Ancient wisdom says that “health is wealth.” But it turns out that the connection also works the other way. If you’re in a good financial position, you’re much more likely to be physically healthy.
In this post, we provide some answers.
If you have a lot of debt, research shows that you’re more than twice as likely to experience muscle tension. The strain of trying to earn enough money to get out of debt causes the nervous system to fire, causing muscle fibres to contract, even when there’s no real reason for doing so. Muscle tension affects around half of all people in serious debt, compared to just 15 percent without.
Your money situation can also affect your gut health. When under heavy financial stress, people tend to experience more episodes of bloating, gas, heartburn and cramping. When the stress gets really bad, individuals can experience ulcers and other digestive tract issues. Rates are often many times those of people living without financial stress.
Figuring out whether to rent or buy a home? If so, you might be experiencing high levels of stress, leading to anxiety.
According to research, financial issues cause around a third of all anxiety people experience. What’s more, many people on low incomes say that they deal with this stress by watching TV, living a sedentary lifestyle, and indulging in unhealthy habits, such as eating potato chips.

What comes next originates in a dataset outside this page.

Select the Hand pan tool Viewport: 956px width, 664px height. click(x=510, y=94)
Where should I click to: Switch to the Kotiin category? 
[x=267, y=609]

When your finances are riding high, you can feel quite proud of yourself. But when they start plummeting, it can create intense feelings of shame. You wonder why everyone else you know can manage their money, but you can’t.
Shame can often lead people to isolate themselves from friends and family. They worry that they won’t have enough money to keep up with their activities. And so they avoid social interactions. This process, in turn, puts them at higher risk of anxiety and depression.
Avoiding Going To The Doctor
People who have poor finances also avoid going to the doctor for help when they have a medical issue. There are several reasons for this. They worry about having to take time off work or paying medical bills. By contrast, those with healthy finances don’t think twice about paying the doctor a visit.
Your money situation can also affect your blood pressure. When people undergo stress, it activates the sympathetic nervous system, causing the blood vessels to constrict, making it more difficult for the heart to pump blood around the system.
High blood pressure is the leading cause of death globally and a serious condition. It creeps up on people without them noticing, striking when they least expect it.
Studies link high levels of debt to higher blood pressures. For instance, research has found that young adults between the ages of 24 and 32 with high student loan payments are much more likely to have high blood pressure than those who don’t.
So, in summary, your money situation can have a massive impact on your overall health. That’s why keeping your finances in check is so critical.